While the new study is the first to use this approach to examine a large number of patients just after the injury that caused their condition, the truth is that previous research in patients who had been unresponsive even for years has found that a subset showed hidden brain function.
Back in 2010, a group of European scientists employed functional magnetic resonance imaging (fMRI), which shows cellular activity across brain regions, to demonstrate that four patients in a group of 54 diagnosed as vegetative were in fact hearing and thinking — and could actually communicate, answering yes-or-no questions about their lives — through mental effort.
The following year, the medical journal The Lancet published a study demonstrating that three severely brain-injured people thought to be in an irreversible “vegetative” state showed signs of full consciousness, although unable to move, when asked questions during EEG tests.

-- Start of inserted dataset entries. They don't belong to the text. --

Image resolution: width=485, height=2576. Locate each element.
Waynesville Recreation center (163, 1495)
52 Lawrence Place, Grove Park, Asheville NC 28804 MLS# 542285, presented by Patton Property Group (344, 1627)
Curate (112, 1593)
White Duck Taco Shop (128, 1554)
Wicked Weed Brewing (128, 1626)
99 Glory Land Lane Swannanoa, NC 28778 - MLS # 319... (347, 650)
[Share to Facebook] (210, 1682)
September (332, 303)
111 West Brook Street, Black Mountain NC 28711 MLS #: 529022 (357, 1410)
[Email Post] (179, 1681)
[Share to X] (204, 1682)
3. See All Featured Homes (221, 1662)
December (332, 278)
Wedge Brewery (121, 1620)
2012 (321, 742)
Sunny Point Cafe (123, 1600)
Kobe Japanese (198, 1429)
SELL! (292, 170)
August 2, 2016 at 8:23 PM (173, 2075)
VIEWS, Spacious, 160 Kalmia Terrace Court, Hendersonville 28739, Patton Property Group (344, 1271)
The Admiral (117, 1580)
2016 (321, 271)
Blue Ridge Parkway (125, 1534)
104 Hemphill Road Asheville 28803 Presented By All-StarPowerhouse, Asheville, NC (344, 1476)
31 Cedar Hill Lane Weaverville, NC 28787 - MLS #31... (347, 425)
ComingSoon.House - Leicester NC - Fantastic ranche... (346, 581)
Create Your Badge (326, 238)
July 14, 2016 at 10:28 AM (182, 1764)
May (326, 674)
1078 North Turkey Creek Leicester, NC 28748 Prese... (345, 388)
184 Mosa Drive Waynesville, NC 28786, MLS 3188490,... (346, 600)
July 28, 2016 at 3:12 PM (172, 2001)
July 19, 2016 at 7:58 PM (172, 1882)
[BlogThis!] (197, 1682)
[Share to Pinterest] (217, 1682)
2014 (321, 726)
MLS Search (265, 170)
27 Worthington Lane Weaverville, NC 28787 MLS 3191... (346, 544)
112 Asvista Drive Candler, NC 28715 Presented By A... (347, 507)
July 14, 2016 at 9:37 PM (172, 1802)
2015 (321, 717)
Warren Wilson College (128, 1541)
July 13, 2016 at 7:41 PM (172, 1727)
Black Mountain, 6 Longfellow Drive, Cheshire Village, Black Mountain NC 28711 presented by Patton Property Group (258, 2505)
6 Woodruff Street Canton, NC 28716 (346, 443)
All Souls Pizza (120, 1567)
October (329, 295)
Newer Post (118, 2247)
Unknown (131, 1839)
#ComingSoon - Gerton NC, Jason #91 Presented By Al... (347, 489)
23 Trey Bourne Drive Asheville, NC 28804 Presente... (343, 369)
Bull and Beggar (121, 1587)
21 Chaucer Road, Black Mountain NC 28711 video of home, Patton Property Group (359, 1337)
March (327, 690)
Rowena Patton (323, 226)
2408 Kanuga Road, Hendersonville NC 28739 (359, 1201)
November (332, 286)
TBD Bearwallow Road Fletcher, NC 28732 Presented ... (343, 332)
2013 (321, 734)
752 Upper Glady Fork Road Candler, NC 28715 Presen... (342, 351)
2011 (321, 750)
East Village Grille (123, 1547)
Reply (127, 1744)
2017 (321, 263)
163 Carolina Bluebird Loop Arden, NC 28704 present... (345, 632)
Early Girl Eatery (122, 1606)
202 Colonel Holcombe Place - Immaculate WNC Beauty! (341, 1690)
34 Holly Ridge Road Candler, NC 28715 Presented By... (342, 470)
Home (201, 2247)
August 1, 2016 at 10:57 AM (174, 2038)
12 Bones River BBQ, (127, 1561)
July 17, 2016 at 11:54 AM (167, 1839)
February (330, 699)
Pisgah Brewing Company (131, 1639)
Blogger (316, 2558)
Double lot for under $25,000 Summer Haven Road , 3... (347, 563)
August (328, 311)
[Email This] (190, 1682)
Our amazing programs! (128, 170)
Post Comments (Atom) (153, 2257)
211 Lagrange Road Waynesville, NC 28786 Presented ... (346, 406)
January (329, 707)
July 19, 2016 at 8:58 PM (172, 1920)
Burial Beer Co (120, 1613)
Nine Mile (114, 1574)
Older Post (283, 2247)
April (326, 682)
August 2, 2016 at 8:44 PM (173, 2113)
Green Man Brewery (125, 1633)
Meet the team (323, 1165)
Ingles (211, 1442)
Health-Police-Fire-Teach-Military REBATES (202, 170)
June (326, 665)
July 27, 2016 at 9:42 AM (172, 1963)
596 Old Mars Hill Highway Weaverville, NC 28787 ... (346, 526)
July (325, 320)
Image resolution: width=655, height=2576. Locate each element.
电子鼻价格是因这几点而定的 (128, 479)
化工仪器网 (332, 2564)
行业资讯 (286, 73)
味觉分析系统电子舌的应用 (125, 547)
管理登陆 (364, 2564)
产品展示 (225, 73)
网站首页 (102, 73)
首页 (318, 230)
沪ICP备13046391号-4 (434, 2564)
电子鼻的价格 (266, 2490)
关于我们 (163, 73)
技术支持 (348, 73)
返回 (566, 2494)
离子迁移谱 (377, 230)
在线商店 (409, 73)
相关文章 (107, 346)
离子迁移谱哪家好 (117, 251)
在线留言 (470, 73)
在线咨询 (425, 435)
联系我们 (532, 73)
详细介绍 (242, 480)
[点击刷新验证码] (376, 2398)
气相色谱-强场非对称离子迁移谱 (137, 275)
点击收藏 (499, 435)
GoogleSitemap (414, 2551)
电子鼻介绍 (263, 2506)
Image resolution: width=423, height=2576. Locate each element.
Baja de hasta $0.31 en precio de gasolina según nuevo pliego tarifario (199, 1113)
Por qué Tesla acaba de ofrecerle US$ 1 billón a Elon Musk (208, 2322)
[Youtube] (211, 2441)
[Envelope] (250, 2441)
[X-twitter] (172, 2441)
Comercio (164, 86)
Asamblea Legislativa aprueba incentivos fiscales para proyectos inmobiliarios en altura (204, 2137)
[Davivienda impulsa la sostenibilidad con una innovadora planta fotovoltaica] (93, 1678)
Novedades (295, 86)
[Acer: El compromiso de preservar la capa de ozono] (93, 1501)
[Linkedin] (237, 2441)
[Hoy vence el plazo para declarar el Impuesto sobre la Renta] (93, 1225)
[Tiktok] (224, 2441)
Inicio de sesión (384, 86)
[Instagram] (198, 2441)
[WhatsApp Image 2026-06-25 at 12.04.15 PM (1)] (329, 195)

Both the older and newest studies clearly reveal two important things: the mutability of scientific assumptions and the limits of science.
While the medical profession has in the past considered a body unable to move or physically react to stimuli to be something less than a person, today that assumption has been shown to have been mistaken. No longer can it be stated with impunity that “vegetative” patients should be seen as mere mines of transplantable organs.
More important still, the discovery of responsive electrical activity in such patients reminds us that medical science not only evolves but is inherently unable to measure meaningful awareness.
From a Torah perspective, even if immobile, physically unresponsive and without reasonable hope of recovery, people can still engage in some of the most important things in life — like mechilah, teshuvah, ahavas Yisrael and ahavas Hashem.
A neshamah, in other words, cannot be discerned by any medical test. The recent, and not so recent, research has revealed that there is brain activity where it was once thought to be absent. Neshamah activity will always be beyond science’s scope.